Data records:

§ §

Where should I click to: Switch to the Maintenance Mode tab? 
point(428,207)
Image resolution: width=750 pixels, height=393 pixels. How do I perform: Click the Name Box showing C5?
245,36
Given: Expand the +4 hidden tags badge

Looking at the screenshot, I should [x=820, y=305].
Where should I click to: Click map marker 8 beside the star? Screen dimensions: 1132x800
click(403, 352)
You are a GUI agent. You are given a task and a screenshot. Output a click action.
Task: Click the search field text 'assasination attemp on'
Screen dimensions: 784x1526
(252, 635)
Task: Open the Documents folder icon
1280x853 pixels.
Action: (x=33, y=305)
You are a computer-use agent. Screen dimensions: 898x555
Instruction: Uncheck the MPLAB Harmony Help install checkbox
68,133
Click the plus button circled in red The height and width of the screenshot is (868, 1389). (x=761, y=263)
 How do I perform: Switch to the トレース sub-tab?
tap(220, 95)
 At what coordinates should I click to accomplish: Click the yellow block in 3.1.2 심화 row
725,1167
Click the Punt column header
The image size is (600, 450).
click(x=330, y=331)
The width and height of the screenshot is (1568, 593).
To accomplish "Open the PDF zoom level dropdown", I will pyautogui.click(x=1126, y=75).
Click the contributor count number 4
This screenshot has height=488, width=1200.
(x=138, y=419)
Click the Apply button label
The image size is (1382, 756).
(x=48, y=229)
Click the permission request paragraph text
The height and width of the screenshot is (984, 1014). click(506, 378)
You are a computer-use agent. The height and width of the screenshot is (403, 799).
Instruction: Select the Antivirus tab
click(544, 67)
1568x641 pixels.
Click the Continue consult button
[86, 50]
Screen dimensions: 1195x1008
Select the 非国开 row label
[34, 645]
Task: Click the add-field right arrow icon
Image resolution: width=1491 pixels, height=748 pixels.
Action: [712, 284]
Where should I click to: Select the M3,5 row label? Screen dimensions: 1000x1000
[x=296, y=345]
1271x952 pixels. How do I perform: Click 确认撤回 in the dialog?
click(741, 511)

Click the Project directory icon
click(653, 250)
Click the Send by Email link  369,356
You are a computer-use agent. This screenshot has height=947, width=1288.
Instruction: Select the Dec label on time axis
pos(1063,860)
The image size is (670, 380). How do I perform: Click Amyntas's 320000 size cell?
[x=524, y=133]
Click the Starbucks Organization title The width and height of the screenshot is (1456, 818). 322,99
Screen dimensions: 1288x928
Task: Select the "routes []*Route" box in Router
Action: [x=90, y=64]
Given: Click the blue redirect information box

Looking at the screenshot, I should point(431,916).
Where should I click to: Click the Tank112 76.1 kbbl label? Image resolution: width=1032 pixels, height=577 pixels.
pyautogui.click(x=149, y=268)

§ §

> _Task to complete_
Output every entry word for word.

> _Answer space_
Where should I click to: Switch to the Maintenance Mode tab? 
point(428,207)
Image resolution: width=750 pixels, height=393 pixels. How do I perform: Click the Name Box showing C5?
245,36
Given: Expand the +4 hidden tags badge

Looking at the screenshot, I should [x=820, y=305].
Where should I click to: Click map marker 8 beside the star? Screen dimensions: 1132x800
click(403, 352)
You are a GUI agent. You are given a task and a screenshot. Output a click action.
Task: Click the search field text 'assasination attemp on'
Screen dimensions: 784x1526
(252, 635)
Task: Open the Documents folder icon
1280x853 pixels.
Action: (x=33, y=305)
You are a computer-use agent. Screen dimensions: 898x555
Instruction: Uncheck the MPLAB Harmony Help install checkbox
68,133
Click the plus button circled in red The height and width of the screenshot is (868, 1389). (x=761, y=263)
 How do I perform: Switch to the トレース sub-tab?
tap(220, 95)
 At what coordinates should I click to accomplish: Click the yellow block in 3.1.2 심화 row
725,1167
Click the Punt column header
The image size is (600, 450).
click(x=330, y=331)
The width and height of the screenshot is (1568, 593).
To accomplish "Open the PDF zoom level dropdown", I will pyautogui.click(x=1126, y=75).
Click the contributor count number 4
This screenshot has height=488, width=1200.
(x=138, y=419)
Click the Apply button label
The image size is (1382, 756).
(x=48, y=229)
Click the permission request paragraph text
The height and width of the screenshot is (984, 1014). click(506, 378)
You are a computer-use agent. The height and width of the screenshot is (403, 799).
Instruction: Select the Antivirus tab
click(544, 67)
1568x641 pixels.
Click the Continue consult button
[86, 50]
Screen dimensions: 1195x1008
Select the 非国开 row label
[34, 645]
Task: Click the add-field right arrow icon
Image resolution: width=1491 pixels, height=748 pixels.
Action: [712, 284]
Where should I click to: Select the M3,5 row label? Screen dimensions: 1000x1000
[x=296, y=345]
1271x952 pixels. How do I perform: Click 确认撤回 in the dialog?
click(741, 511)

Click the Project directory icon
click(653, 250)
Click the Send by Email link  369,356
You are a computer-use agent. This screenshot has height=947, width=1288.
Instruction: Select the Dec label on time axis
pos(1063,860)
The image size is (670, 380). How do I perform: Click Amyntas's 320000 size cell?
[x=524, y=133]
Click the Starbucks Organization title The width and height of the screenshot is (1456, 818). 322,99
Screen dimensions: 1288x928
Task: Select the "routes []*Route" box in Router
Action: [x=90, y=64]
Given: Click the blue redirect information box

Looking at the screenshot, I should point(431,916).
Where should I click to: Click the Tank112 76.1 kbbl label? Image resolution: width=1032 pixels, height=577 pixels.
pyautogui.click(x=149, y=268)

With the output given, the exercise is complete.